The hill-fort remained the centre for local groups. The insides of these hill-forts were filled with houses, and they became the simple economic capitals and smaller “towns” of the different tribal areas. The Celts traded across tribal borders and trade. Much trade, both inside and beyond Britain, was conducted by river and sea. For money the Celts used iron bars, until they began to copy the Roman coins.

According to the Romans, the Celtic men wore shirts and breeches (knee-length trousers), and striped or checked cloaks fastened by a pin. It is possible that the Scottish tartan and dress developed from this “striped cloak”.

The Celtic tribes were ruled over by a warrior class, of which the priests, or Druids, seem to have been particularly important members. These Druids memorized all the religious teachings, the tribal laws, history, medicine and other knowledge necessary in Celtic society. The Druids from different tribes all over Britain probably met once a year.
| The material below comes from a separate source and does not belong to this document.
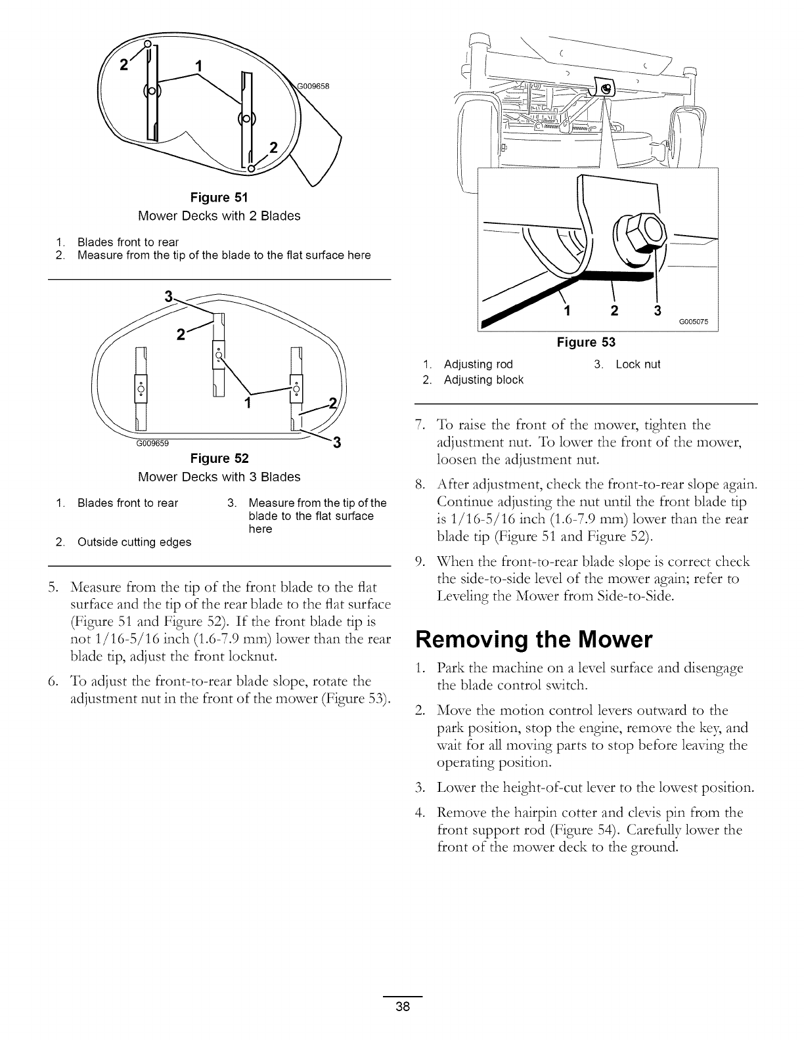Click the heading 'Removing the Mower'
tap(534, 639)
During the Celtic period women may have had more independence than they had later for hundreds of years. When the Romans invaded Britain two of the largest tribes were ruled by women. The most powerful Celt to stand up to the Romans was a woman, Boadicea, had become queen of her tribe when her husband had died. In AD 61 she led her tribe against the Romans. She nearly drove them from Britain, and she destroyed London, the Roman capital, before she was defeated and killed.

Roman Britain.

Caesar's Summer Vacation. In 55 B.C. Julius Caesar decided that it would be a good move to try a little summer invasion of Britain. For the 1st time the Romans were on the island for 3 weeks. The 2nd roman invasion took place in the summer of year 54 BC, but for this time with a powerful army. The truly invasion of white land started during the reign of king Claudius, where approximately 40,000 of roman fighters participated.

The new capital (s). The first Roman capital of the new province of Britannia was at Colchester. A small existing settlement was built up on the river Thames to become a trade and administrative centre. The Romans called it Londinium(London). Then it became the most important town, and the capital, of the new province of Brittania.

Client Kingdoms. The Romans didn’t use force, they established "client kingdoms" on the borders of territory they directly controlled (certain Celtic tribes, in return for not being overrun, agreed to ally themselves to Rome).The most obvious characteristic of Roman Britain was its towns. Many grew out of Celtic settlement, military camps or market centres. The Romans also built water and sewage systems. Towns were connected by roads.